Diseases have root causes, which, via certain pathological processes, cause clinical symptoms. Research into disease root causes and management are usually not patentable, whereas drugs to manipulate pathological mechanisms and suppress symptoms are patentable.
 Natural products that actually outperform drugs are not. As a result, the medical literature is full of research papers studying biological processes which may lead to new drug discoveries and handsome financial rewards. But we know clearly, interfering only at the mechanism and symptom levels, not at the root cause level, won’t heal a patient. As a result, although the market is full of redundant drugs for common chronic diseases such as diabetes and hypertension, none of these chronic diseases are curable with these existing drugs. This simple logic, unfortunately, is forgotten in today’s medicine.

References:

1.             Hines, K. Evidence-Based Medicine. https://www.hopkinsmedicine.org/gim/research/method/ebm.html.

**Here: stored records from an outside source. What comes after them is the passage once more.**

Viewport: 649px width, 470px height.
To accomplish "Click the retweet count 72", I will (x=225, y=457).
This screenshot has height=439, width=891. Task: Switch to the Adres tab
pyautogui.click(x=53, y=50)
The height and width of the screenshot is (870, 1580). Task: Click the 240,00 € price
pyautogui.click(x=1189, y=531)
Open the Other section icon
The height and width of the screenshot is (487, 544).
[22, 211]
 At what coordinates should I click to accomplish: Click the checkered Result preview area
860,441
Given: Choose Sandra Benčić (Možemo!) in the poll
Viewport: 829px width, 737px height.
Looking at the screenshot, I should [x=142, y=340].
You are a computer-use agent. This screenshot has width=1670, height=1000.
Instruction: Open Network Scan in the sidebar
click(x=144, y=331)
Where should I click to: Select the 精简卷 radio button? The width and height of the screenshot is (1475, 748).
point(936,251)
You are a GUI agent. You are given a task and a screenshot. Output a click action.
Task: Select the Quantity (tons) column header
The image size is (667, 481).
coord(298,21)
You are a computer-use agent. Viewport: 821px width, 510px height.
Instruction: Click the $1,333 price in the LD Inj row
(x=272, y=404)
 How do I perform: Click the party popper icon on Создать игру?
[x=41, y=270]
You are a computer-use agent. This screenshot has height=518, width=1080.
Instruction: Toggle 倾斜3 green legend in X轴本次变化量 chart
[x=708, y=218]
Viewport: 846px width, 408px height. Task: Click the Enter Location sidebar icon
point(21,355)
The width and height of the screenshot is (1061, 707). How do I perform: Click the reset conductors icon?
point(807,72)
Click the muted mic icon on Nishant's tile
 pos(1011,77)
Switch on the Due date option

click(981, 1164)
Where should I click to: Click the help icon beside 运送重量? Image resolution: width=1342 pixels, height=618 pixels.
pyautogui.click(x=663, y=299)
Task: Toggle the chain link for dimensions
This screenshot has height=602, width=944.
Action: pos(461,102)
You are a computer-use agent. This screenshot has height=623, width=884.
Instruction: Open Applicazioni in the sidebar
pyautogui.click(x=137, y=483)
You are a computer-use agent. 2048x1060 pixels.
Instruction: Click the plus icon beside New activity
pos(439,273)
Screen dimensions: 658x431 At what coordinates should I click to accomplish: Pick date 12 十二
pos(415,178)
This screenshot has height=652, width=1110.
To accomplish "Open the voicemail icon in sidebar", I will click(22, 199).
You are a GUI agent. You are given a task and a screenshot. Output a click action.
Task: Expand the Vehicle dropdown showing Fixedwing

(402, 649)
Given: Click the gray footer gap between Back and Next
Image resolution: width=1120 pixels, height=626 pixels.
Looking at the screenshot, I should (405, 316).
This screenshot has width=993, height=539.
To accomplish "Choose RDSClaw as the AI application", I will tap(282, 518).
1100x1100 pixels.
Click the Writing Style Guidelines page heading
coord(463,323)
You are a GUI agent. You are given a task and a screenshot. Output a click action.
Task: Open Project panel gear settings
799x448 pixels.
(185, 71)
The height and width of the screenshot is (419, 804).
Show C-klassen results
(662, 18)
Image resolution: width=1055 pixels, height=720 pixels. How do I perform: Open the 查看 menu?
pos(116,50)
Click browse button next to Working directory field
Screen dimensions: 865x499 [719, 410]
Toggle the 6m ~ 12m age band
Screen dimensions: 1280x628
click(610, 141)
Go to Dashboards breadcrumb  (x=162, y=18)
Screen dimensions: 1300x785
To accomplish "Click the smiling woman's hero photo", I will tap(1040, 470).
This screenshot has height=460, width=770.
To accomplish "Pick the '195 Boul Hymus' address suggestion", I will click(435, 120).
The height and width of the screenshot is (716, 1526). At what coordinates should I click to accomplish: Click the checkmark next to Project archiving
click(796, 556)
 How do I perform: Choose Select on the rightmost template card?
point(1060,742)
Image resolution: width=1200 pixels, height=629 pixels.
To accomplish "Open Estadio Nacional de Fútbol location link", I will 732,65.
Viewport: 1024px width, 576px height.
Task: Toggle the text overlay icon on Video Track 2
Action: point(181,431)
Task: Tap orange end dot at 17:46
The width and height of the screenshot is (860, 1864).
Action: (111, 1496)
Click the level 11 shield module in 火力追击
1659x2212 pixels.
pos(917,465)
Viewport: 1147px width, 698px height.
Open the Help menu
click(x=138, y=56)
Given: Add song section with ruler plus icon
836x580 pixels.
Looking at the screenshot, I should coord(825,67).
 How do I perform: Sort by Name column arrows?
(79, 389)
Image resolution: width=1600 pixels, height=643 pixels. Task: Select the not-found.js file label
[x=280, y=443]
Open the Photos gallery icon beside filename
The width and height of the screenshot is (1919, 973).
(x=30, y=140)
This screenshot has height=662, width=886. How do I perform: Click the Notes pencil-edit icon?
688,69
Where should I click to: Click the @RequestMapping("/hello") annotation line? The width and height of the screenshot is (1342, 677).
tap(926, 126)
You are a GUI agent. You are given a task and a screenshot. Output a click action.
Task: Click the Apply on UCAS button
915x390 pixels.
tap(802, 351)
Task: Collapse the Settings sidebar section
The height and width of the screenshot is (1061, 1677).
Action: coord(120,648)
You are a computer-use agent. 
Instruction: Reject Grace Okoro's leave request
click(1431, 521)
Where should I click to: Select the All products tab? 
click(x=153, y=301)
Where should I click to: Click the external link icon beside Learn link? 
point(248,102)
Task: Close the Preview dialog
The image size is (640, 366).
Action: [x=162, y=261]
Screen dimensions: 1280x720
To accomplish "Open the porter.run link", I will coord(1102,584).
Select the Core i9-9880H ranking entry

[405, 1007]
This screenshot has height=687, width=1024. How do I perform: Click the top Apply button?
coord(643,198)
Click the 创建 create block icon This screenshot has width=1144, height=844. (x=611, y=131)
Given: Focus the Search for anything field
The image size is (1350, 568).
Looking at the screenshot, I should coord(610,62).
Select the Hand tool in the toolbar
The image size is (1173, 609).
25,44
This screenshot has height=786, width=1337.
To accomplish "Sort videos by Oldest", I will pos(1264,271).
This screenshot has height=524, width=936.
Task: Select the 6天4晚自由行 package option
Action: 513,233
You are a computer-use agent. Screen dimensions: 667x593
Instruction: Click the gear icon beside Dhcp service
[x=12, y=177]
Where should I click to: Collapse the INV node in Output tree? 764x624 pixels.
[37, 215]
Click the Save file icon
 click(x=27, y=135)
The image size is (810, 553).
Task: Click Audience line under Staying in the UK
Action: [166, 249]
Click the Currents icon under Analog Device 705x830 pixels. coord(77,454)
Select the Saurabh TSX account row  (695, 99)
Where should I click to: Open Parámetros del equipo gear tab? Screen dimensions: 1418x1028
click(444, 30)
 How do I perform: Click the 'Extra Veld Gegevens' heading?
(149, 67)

2.             Tenny, S. & Varacallo, M. Evidence Based Medicine (EBM). in StatPearls (StatPearls Publishing, 2020).

3.             Sniderman, A. D., LaChapelle, K. J., Rachon, N. A. & Furberg, C. D. The necessity for clinical reasoning in the era of evidence-based medicine. Mayo Clin. Proc. 88, 1108–1114 (2013).

4.             Richard Z. Cheng. Protected Population Immunity, Not A Vaccine, Is The Way To Stop Covid-19 Pandemic. J Clin Immunol Immunother 6, 1–4 (2020).

5.             Cheng, R., Kogan, M. & Devra, D. Ascorbate as Prophylaxis and Therapy for COVID-19—Update From Shanghai and U.S. Medical Institutions - Richard Z Cheng, Mikhail Kogan, Devra Davis, 2020. https://journals.sagepub.com/doi/full/10.1177/2164956120934768.

6.             Cheng, Richard Z. Can early and high intravenous dose of vitamin C prevent and treat coronavirus disease 2019 (COVID-19)? Medicine in Drug Discovery 5, 100028 (2020).

7.             Ehrhardt, S., Appel, L. J. & Meinert, C. L. Trends in National Institutes of Health Funding for Clinical Trials Registered in ClinicalTrials.gov. JAMA 314, 2566–2567 (2015).

8.             Cohn, M. Industry funds six times more clinical trials than feds, research shows - Baltimore Sun. https://www.baltimoresun.com/health/bs-hs-trial-funding-20151214-story.html (2015).

9.             Boston, 677 Huntington Avenue & Ma 02115 +1495‑1000. Remove the For-Profit Variable from Clinical Drug Trials. Health and Human Rights Journal https://www.hhrjournal.org/2017/05/remove-the-for-profit-variable-from-clinical-drug-trials/ (2017).

10.           Ashrafian, H., Patel, V. M., Skapinakis, P. & Athanasiou, T. Nobel Prizes in medicine: are clinicians out of fashion? J R Soc Med 104, 387–389 (2011).

11.           Contopoulos-Ioannidis, D. G., Ntzani, E. & Ioannidis, J. P. A. Translation of highly promising basic science research into clinical applications. Am. J. Med. 114, 477–484 (2003).